● **WORKING DATA**
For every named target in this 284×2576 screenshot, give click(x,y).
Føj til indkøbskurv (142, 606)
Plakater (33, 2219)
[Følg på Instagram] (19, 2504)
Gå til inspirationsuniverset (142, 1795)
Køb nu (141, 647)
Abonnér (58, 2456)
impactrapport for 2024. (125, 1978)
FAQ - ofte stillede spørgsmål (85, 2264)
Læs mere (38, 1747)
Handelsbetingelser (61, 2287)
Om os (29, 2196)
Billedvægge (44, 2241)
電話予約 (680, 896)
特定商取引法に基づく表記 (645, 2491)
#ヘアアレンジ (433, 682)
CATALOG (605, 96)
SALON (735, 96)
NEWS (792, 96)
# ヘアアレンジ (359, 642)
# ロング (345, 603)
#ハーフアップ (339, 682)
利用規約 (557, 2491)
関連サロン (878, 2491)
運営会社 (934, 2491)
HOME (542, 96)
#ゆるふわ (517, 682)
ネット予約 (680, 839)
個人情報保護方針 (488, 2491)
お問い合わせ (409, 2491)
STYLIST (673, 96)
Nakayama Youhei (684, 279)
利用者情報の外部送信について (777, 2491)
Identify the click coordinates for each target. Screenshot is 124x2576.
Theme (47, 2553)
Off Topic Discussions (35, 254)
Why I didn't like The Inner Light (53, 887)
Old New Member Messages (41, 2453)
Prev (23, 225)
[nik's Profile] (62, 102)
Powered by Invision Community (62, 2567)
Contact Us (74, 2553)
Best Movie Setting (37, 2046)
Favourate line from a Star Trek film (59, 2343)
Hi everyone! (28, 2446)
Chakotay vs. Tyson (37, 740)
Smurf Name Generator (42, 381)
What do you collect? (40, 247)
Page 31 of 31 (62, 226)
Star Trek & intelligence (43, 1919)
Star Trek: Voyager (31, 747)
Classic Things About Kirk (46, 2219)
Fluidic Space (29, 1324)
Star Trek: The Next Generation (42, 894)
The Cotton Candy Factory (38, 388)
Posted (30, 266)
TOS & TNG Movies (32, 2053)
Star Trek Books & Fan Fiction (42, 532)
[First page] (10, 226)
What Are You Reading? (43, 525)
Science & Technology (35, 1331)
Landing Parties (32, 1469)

● **PROBLEM DETAILS**
Give the number of lines in the listing that include the word "What", without any added words.

● **THE COMPLETED TASK**
2